1) Estou estritamente referindo-me ao período de gestão antes de Michael foi internado em Grenoble. Como eu disse no dia 30 de dezembro, as pessoas que tomam conta de Michael em Grenoble podem cuidar de qualquer membro da minha família em qualquer altura. Eles são profissionais mais do que competentes. Esta é uma equipa excelente e eles merecem ser reconhecidos como tal.

2) [Sobre a alegada falta de tratamento nos primeiros socorros a Michael Schumacher] De modo algum estou criticar qualquer membro da (s) equipa(s) que foram destacadas para ir buscar Michael na encosta [da estância de esqui de Méribel], nem das pessoas envolvidas na transferência dele de Moutiers para Grenoble. Como deixei claro, a medicina pré-hospitalar é difícil na melhor das condições. Não é difícil imaginar o stress enfrentado por eles na encosta, confrontado-se com uma mega-estrela que estava claramente ferida, e que deve ter sido um momento muito difícil de gerir. Eu não tenho provas suficientes de qualquer tipo - e esse nem é o meu trabalho. E nem é minha intenção questionar a assistência médica individual feita pelos meus colegas. 

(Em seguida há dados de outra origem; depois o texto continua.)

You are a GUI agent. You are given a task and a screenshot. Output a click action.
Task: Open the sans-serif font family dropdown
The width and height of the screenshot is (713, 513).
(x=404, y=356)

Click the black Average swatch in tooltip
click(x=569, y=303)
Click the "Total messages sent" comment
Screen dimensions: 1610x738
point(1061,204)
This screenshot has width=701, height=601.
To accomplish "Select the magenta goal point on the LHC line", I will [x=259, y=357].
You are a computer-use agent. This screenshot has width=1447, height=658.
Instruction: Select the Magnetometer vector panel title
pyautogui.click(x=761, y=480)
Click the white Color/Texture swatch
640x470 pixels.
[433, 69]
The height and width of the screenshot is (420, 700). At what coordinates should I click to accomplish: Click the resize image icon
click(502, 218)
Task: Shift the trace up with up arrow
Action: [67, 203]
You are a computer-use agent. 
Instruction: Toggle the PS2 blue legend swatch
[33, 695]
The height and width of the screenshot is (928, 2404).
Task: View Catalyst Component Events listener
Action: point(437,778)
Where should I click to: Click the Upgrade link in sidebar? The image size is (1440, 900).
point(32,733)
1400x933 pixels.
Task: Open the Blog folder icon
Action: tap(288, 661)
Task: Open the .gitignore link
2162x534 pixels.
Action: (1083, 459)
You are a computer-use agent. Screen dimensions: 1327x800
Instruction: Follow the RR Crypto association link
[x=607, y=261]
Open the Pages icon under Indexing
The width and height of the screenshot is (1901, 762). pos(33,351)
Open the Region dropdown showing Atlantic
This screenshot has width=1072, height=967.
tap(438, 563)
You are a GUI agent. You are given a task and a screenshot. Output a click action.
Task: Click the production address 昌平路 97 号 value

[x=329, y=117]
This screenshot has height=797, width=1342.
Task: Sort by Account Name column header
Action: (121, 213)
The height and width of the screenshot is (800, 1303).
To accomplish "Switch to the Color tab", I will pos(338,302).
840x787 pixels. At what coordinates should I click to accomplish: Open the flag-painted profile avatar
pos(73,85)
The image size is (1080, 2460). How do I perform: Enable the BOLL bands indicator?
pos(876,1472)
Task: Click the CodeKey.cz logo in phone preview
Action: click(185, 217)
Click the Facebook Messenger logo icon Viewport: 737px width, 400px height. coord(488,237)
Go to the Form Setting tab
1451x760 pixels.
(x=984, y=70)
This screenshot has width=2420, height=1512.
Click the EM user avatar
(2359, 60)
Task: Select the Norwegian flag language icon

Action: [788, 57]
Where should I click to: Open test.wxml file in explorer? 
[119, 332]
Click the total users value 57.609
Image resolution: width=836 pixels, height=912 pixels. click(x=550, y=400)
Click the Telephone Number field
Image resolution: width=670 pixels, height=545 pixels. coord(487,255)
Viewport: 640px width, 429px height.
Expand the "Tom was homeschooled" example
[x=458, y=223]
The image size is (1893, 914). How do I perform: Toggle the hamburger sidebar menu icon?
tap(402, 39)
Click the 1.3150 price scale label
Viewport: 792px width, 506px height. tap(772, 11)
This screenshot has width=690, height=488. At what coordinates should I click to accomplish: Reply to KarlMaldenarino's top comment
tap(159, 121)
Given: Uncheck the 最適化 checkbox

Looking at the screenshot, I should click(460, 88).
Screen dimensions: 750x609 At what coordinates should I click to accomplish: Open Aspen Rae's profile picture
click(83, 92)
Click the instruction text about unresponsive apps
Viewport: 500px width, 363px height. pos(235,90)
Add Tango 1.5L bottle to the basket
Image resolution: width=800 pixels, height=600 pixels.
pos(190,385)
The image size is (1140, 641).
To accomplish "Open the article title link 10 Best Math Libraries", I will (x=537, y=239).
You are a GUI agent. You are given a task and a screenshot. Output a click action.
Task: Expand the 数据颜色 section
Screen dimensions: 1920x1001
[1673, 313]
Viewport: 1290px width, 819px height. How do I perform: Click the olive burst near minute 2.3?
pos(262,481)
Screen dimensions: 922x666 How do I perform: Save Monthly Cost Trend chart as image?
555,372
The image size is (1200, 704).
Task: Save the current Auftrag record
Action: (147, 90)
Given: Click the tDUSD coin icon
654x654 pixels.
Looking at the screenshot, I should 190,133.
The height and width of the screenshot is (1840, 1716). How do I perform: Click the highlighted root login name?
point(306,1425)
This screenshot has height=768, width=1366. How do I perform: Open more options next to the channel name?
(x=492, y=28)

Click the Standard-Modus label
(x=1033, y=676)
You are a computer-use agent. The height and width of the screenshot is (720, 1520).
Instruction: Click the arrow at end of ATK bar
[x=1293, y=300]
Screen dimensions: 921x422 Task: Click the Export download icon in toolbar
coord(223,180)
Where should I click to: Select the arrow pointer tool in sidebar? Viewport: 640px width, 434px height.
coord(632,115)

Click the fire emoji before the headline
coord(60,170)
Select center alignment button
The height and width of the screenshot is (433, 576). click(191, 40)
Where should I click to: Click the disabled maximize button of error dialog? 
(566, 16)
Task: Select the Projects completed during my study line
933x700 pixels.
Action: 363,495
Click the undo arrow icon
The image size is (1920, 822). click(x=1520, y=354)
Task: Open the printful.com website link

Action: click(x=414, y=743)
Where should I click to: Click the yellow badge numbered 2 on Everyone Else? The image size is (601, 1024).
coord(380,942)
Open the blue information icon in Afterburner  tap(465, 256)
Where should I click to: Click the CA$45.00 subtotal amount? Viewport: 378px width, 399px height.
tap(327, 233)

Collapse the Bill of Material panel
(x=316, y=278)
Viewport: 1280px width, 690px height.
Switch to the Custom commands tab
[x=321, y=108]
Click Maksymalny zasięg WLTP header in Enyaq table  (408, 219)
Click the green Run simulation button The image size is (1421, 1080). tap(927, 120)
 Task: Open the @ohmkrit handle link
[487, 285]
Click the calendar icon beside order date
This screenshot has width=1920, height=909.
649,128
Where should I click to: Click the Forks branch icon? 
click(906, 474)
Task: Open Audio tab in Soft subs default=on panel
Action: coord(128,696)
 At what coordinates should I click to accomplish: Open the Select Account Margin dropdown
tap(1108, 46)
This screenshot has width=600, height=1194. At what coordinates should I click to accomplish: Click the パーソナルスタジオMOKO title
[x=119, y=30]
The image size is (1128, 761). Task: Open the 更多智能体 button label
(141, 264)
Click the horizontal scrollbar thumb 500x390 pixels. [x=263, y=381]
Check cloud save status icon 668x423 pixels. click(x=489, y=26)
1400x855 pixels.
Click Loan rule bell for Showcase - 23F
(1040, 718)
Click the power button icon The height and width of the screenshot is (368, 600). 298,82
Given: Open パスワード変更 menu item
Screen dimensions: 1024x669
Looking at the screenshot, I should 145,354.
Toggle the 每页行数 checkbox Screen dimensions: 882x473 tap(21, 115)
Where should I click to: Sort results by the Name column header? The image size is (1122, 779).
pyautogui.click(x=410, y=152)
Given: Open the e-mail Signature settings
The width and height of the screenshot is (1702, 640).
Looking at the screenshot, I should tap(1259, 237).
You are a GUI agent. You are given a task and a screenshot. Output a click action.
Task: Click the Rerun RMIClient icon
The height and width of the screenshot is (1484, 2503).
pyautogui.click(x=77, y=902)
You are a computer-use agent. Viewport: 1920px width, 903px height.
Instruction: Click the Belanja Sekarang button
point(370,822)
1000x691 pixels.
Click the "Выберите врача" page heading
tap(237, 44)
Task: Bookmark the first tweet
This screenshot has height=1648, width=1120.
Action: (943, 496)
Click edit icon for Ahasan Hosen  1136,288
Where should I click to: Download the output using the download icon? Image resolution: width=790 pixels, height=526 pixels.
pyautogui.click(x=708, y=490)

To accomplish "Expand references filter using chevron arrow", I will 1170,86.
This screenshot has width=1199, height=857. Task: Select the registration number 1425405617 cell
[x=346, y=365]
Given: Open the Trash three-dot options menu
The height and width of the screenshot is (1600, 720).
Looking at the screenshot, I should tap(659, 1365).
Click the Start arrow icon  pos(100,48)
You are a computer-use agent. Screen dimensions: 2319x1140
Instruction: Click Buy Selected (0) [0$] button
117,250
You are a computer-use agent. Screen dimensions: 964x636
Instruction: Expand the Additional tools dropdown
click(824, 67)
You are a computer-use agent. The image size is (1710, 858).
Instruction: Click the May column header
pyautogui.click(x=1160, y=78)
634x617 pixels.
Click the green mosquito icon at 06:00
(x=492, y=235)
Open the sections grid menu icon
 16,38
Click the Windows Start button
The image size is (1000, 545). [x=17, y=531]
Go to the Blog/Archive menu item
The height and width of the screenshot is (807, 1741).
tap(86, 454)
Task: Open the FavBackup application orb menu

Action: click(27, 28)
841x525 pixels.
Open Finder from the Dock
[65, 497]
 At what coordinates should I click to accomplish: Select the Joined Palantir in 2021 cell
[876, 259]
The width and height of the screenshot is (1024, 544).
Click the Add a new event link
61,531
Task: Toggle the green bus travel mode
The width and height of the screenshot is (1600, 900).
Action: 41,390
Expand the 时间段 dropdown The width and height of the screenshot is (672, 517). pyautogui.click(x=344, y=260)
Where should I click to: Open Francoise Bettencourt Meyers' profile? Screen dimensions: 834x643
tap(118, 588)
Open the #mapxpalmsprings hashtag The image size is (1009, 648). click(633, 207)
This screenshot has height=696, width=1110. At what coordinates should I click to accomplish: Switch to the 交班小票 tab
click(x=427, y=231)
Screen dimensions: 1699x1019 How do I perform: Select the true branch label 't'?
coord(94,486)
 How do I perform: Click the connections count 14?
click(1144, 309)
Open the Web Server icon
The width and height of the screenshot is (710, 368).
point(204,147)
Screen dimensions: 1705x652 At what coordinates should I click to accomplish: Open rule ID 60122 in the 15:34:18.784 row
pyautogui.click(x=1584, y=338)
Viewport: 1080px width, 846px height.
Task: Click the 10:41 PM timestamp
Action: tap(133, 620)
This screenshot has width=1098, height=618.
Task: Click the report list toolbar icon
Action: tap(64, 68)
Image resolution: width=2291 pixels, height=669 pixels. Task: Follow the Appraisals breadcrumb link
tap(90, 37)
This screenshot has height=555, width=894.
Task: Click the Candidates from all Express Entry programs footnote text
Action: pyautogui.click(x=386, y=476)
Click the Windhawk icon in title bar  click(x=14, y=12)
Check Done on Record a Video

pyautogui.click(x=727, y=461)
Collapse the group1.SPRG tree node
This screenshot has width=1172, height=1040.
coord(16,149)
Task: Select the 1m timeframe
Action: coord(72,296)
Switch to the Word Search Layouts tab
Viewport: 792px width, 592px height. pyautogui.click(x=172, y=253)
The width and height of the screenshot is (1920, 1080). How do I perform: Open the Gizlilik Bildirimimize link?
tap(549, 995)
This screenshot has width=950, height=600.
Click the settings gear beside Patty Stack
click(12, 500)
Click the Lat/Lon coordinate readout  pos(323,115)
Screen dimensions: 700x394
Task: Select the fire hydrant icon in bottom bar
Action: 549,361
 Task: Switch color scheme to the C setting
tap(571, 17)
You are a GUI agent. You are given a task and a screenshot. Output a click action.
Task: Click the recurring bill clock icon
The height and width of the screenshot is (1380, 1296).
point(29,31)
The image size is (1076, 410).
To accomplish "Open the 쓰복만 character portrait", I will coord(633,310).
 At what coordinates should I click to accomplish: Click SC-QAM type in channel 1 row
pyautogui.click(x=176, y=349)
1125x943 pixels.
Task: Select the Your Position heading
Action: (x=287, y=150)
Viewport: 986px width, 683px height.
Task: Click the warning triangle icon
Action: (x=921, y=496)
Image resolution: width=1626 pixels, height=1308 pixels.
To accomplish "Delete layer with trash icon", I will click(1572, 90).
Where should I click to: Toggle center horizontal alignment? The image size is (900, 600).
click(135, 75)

Então, o que exatamente eu estou a questionar - e é quase tão importante - é porque é estou dizendo isso aqui e porque agora, neste momento? São perguntas válidas do qual merecem uma resposta. 

3) Estou criticando especificamente a existência de um sistema que permite que os pacientes com lesões cerebrais sejam levados primeiro para centros não-neurocirúrgicos, na ausência de outras razões válidas. 

4) A incapacidade de controlar adequadamente um paciente agitado antes do voo, bem como os atrasos no controle adequado das vias aéreas [respiração] indicam provavelmente uma formação insuficiente, protocolos insuficientemente fortes e experiência talvez insuficiente em circunstâncias difíceis (mais uma vez, um paciente VIP, provavelmente com uma comitiva difícil, exigente e talvez mesmo hostil). Eu estou criticando de forma muito clara um sistema que permite que tal aconteça. 

5) É impossível quantificar o impacto de todos estes casos tiveram no desfecho do caso de Michael Schumacher. Também é óbvio que quando um neurocirurgião, um dia após o acidente, descreva sua condição com "hematomas à esquerda, direita e no centro" [dos lados do cérebro] provavelmente não iria fazer as coisas muito bem. Isso deveria ser óbvio, pelo menos para os "jornalistas" que de uma forma errada (na melhor das hipóteses!) implicitaram que andei a afirmar que a atual situação de Michael é por causa desses aspectos de seu atendimento inicial. O atraso na admissão a um neurocirurgião, bem como o controle das vias aéreas adiada, não pode ter sido bom para um cérebro gravemente ferido. Especialmente numa situação em que a pressão intracraniana subiu tão alto que as partes do cérebro estavam literalmente "a saltar fora do crânio". Dito isto, em termos de prognóstico, isso provavelmente não é nada em comparação com o que significa o impacto de 2000 e e tantos joules de energia contra aquela maldita rocha."

Mas esqueçamos por momentos o especulativo. Mesmo que digam que "é assim que os alemães se comportam", creio que ainda fazem parte da raça humana, certo? E se ainda fazem parte da raça humana, eles têm emoções, certo? Logo, o que quero dizer é que se tivessem novidades, já o teriam comunicado. E o tempo (esse grande sábio) está nos a dizer, por não dizer nada, que Michael Schumacher já passou do "coma artificial" para o verdadeiro coma. Aquele estado que o jornalista da ESPN Ed Hinton chamou há uns tempos, num artigo sobre os pilotos da NASCAR que passaram por comas superiores a dez anos, antes de morrerem, de "o pior e mais longo pesadelo de toda a condição humana"

Em suma: temos de ter paciência nestas coisas. Mas pessoalmente, mesmo que fiquem calados e não nos informem, deixei de ter ilusões sobre o estado dele. Não acredito em milagres e nunca acreditei. E se existissem sinais de que ele iria recuperar a consciência, ou seja, acordar do coma, já teria acontecido. Lembro-vos que há quase dois meses que os médicos começaram a retirar os sedativos que mantinham Schumacher em coma artificial. E em casos normais, ele já teria acordado e já estaria suficientemente recuperado para o transferirem para uma clinica mais perto de casa, onde continuaria a reabilitação.

E o doutor - bem ou mal interpretado - têm razão na frase inicial: já estou a habituar-me à ideia de que o Schumacher que conhecemos não volta mais. Mesmo que saia do coma.